それで調子に乗るわけでもないが、「キリストと姦通の女」の話しをもう一歩掘り下げてみよう。
舛添さん降ろしに血道を挙げているマスコミと世論については前のブログで書いた通りだが、そこに引用した聖書の言葉はこう始まっていた。
人々が、姦通の現場で捕らえられた女を連れて来て、真ん中に立たせ、イエスに言った。「先生、この女は姦通をしているときに捕まりました。こういう女は石で打ち殺せと、モーセは律法の中で命じています。ところで、あなたはどうお考えになりますか。」(そして続く)
イエスを試して、訴える口実を得るために、こう言ったのである。
キリストの火を吐くような真理の言葉と、貧しい大衆からの圧倒的な人気に、恐れと嫉妬を抱いた当時のユダヤ教の指導者たちは、イエスを亡きものにしようと企み、執拗に付きまとって次々と罠を仕掛けていたのだ。今回のこの質問もそんな罠の一つだった。
「モーセの律法は絶対だから、そんな女は律法通りに石殺しにするべし」、と答えたら、「聞いたか皆さん!この男は血も涙もない律法主義者だ!憐れみのかけらもない!そんなことを言ったら世の中から娼婦たちがみな消えてしまい、たちまち困るのは男たちだ。近所の人妻だって軒並みやられるかもしれない!」「そんなイエスは亡きものにしよう!」と煽り立て、大衆の集団ヒステリーに火が着いたら最後、イエスの命は風前の灯になる。
では、憐れみをかけて「可哀想だからその女を赦してやりなさい」と言えばどうか?今度も「聞いたか皆さん!イエスはモーセの律法をないがしろにする、神をも畏れぬ異端者だ!亡きものにしなければならない!」となる。もはやこの質問の罠から逃れる術はない。「YES! と答えても地獄」、「NO! と答えても地獄」なのだ。
しかしイエスは「あなたたちの中で罪を犯したことのない者が、まず、この女に石をなげなさい」と答えて、見事に難局をすり抜けた。
舛添さんの場合はどうか?
マスコミの質問も悪意の罠に満ちている。具体的に答えなければ、「説明責任を果たしていないから辞めろ」となる。公私混同がありました、申し訳ありません、と答えれば、「みずから非を認めたのだから責任を取って辞めろ」。法に触れるようなことはしていません、と言えば、「違法性の問題ではない、ここまで世間を騒がせたことに対して責任を取って辞めろ」、となる。何を言っても「辞めろ」、言わなくても「辞めろ」の四面楚歌の罠。
では、イエスに倣って舛添さんも「あなたたちの中で罪を犯したことのない者が、まず、私に石を投げなさい。」と言ってみたらどうか?数分後に彼は血だらけの死体になって転がっているだろう。現代の日本人には2000年前のユダヤ人社会のようなモラルも抑制心もないからだ。神を畏れることを知らぬ集団はなんと恐ろしいことか!

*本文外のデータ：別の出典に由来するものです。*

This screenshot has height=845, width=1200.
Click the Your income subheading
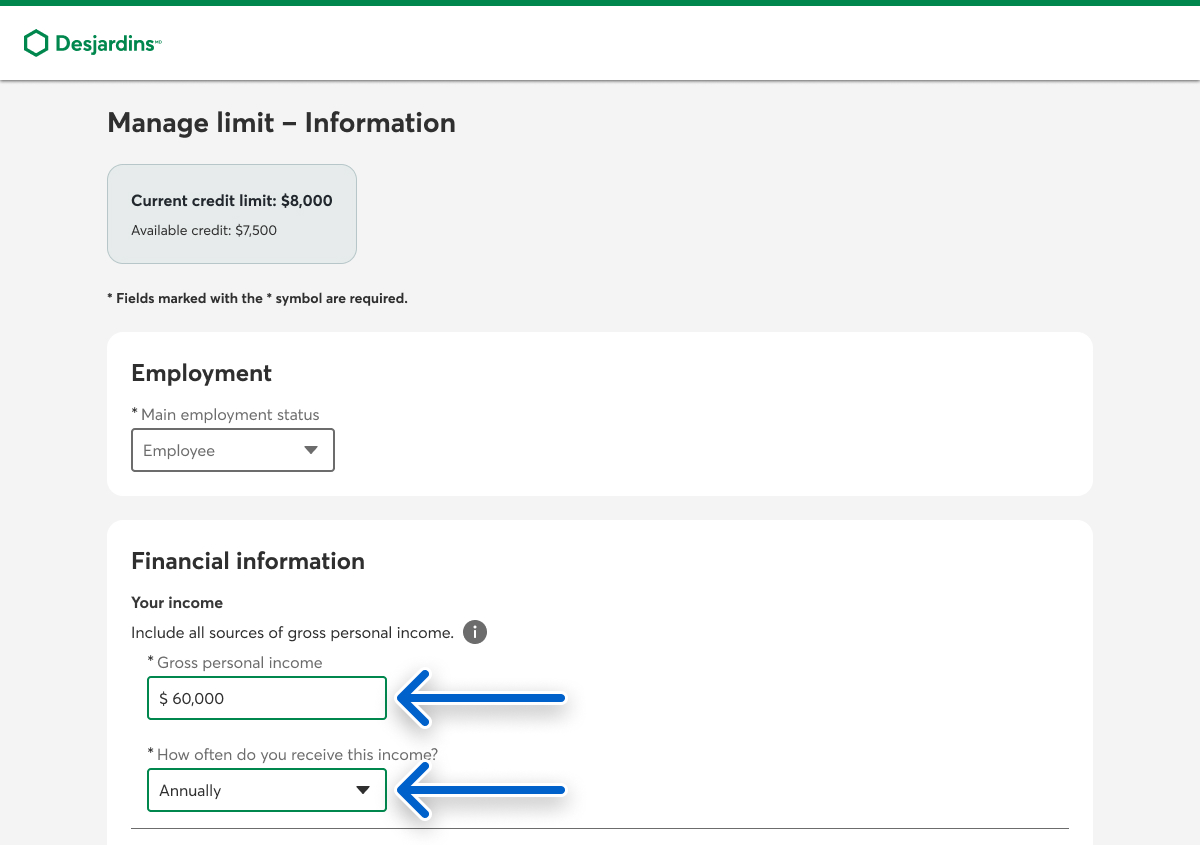coord(177,603)
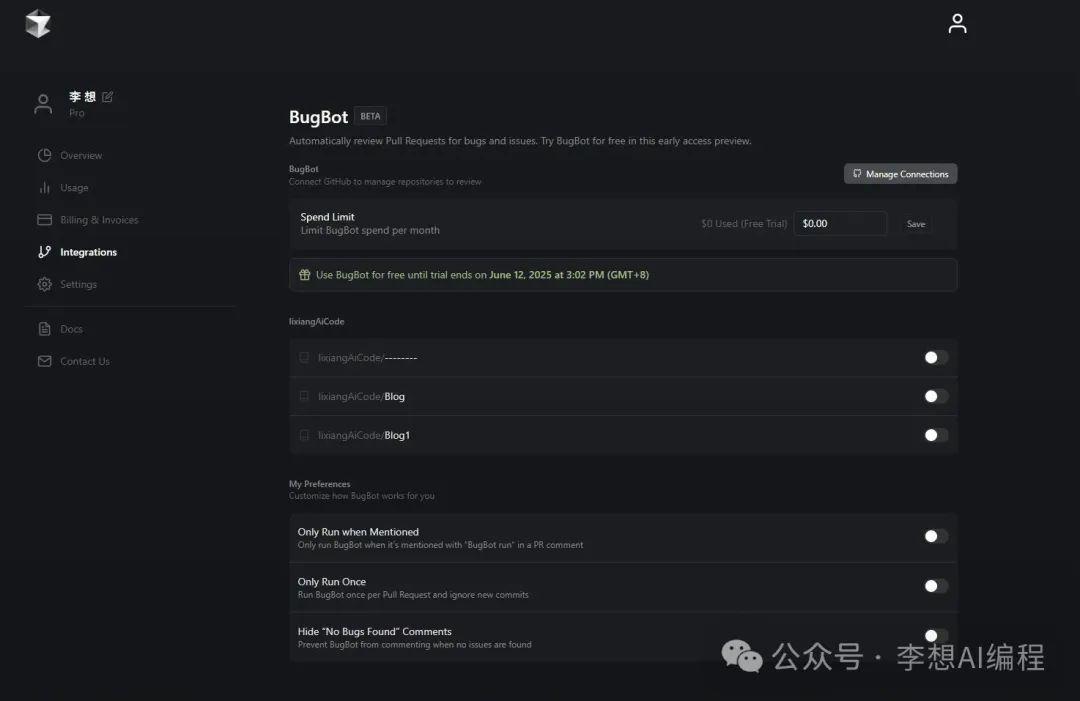
Task: Click the Cursor logo icon
Action: pyautogui.click(x=38, y=24)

わたくし的に言えば、舛添さんは、上の絵で言えば、「姦通の女」ではなく「イエス」の立場に置かれた人のように思われてならない。
イエスの場合と同じように、邪な意志を抱いた人たちから抹殺のターゲットにされた犠牲者に共通の窮地の構図だ。
「姦通の女」の場を、そして他のいくつもの窮地を切り抜けたイエス・キリストでさえも、最後には最もエスカレートした同様の構図に呑まれて、十字架上の磔刑死という壮絶な最期を遂げることになった。この世の正邪の戦いでは、常に邪悪なものが勝利をおさめるように定められているのだろうか。
しかし、キリストは「復活」した! 夜明けの太陽のように復活したイエスは、邪悪の闇を打ち払い、死を打ち滅ぼして信じる人に永遠の命を与えた。これがキリスト信者の信仰告白だ。わたしはイエスの復活と人間の魂の不滅性と終末の日のわたしの肉体の復活を信じる。